The most important habit for children to adopt in middle school is regular reading for pleasure. Recent research from Common Sense Media states that only 27% of 13-year-old students read daily outside of school. This 27 % of students are creating a clear advantage in comprehension, vocabulary development, and background knowledge over their peers. In fact, students who read regularly over the summer actually score higher on assessments when they return to school than when they left, whereas students who don’t read experience what educators have dubbed the dreaded summer slide.
Scholastic offers the following tips for parents to help their students develop a love of reading:
1. Let your child choose what to read. While you may cringe at the preferences, your child may never touch a title if it's force-fed.
2. Talk about what they read. Ask them what they think of a book and make connections with ideas or issues that are relevant to their life.
3. Subscribe to magazines that will interest them. Ask them to choose one or two titles and put the subscription in their name.
4. Read the news together. Whether it's for 15 minutes over breakfast or on weekends, establish a routine and discuss what you each read.
5. Play games that utilize reading. Word- and vocabulary-building games like Scrabble or Boggle are great, but many board games provide reading opportunities (even if it's just the instructions). Crosswords provide opportunities for learning new words and spelling practice, too.
6. Encourage your middle schooler to read to a younger sibling. Letting them take over ritual reading at bedtime once a week will ensure they read something, and they may find a sibling's enthusiasm for stories contagious.
7. Visit the library together. Try to make it an event where you share some quality one-on-one time and both choose a few books.
8. Find an outlet for your child to "publish" a book review. When finishing a book, encourage them to write it up for a family or school newspaper, magazine, or website. They could also try posting a review at a local bookseller or an online retailer.
9. Ensure they have a good reading space. They should choose where it is, but you can make sure it's well lit and inviting so they stay a while.
10. Keep up on what they’re reading. If you can, read a few pages of their books yourself so you can discuss them with them.
11. Encourage writing. Whether it's via snail-mail or e-mail, suggest they keep in touch with distant friends or relatives. Keeping a journal or chronicling a family vacation will also provide reading practice.
12. Suggest books from movies. They may enjoy getting even more detail in the book.
13. Listen to books on tape in the car. If you're heading on vacation, or even back-and-forth to school, try listening to a novel that will appeal to everyone.

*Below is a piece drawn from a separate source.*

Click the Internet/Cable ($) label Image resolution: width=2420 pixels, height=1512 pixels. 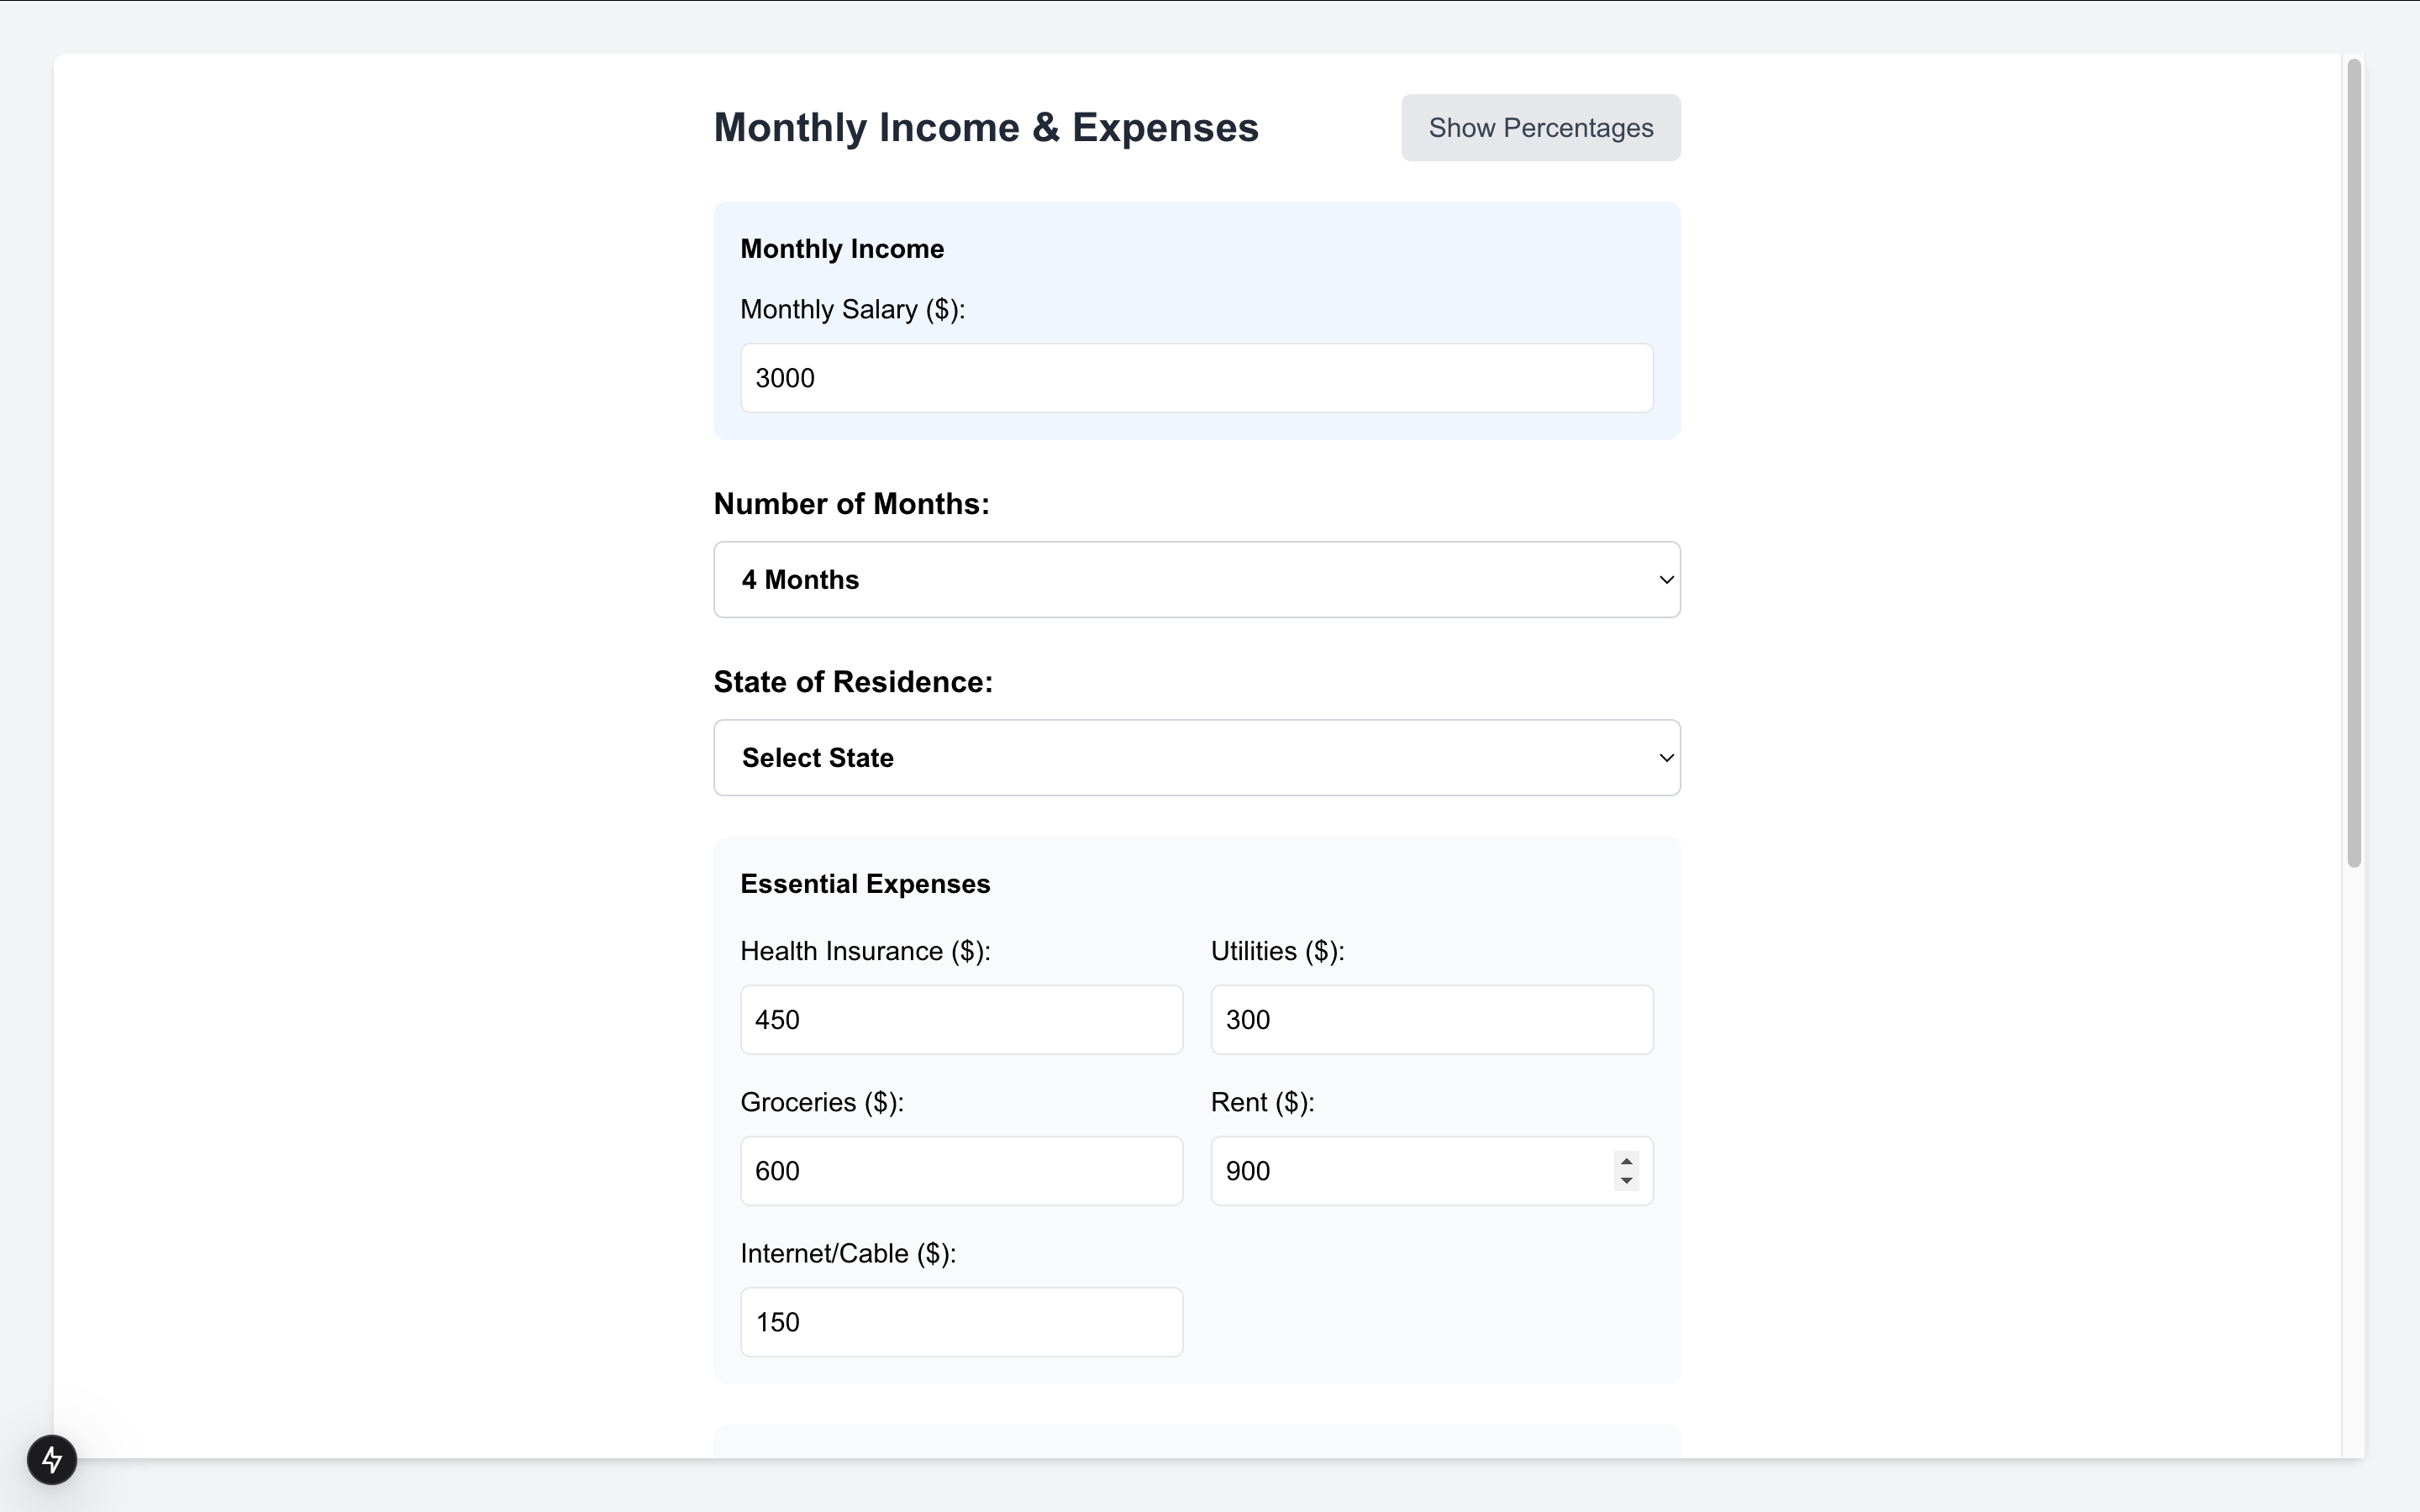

14. Model reading. Your pre-teen will still follow your reading habits (though they'll never let you know it!). Let them see you reading, make comments, and share interesting passages.
In addition, there are also several ways to support math at home. Because students in middle school form strong judgments about their academic ability, the most important way to support math is to talk about it positively. Statements from parents such as, “I’m not a math person” will negatively reinforce students’ math development. Considering that the Bureau of Labor Statistics expects math occupations to grow at 12.7% over this decade, it is extremely important that none of our students close the door to those opportunities with choices in adolescence.
The National Council for Teaching Mathematics offers the following tips for parents on how to show how math is meaningful and build important middle school math concepts.
1. Read schedules, such as the television guide and bus transportation schedules for information.
2. Discuss charts, tables, and graphs from the newspaper and magazines. Ask your child to explain the data. For example, in a graph that shows what children like to do before bedtime (watch television, play games on the computer, read, etc.), you might ask such questions as “More than half of children like to do what activity before bedtime?”
3. Look at a map with your child to figure out how long a trip will take and what time you should leave in order to arrive on time. Calculate the gasoline mileage, and estimate the total cost of gasoline for long trips.
4. Give your child a budget and the responsibility for purchasing clothing or other items. Encourage your child to compare prices and note the savings for items that are on sale. For example, how much would be saved by purchasing the shoes that are 30 percent off?
Many thanks for your continued support as we partner together to make the most out of these middle years!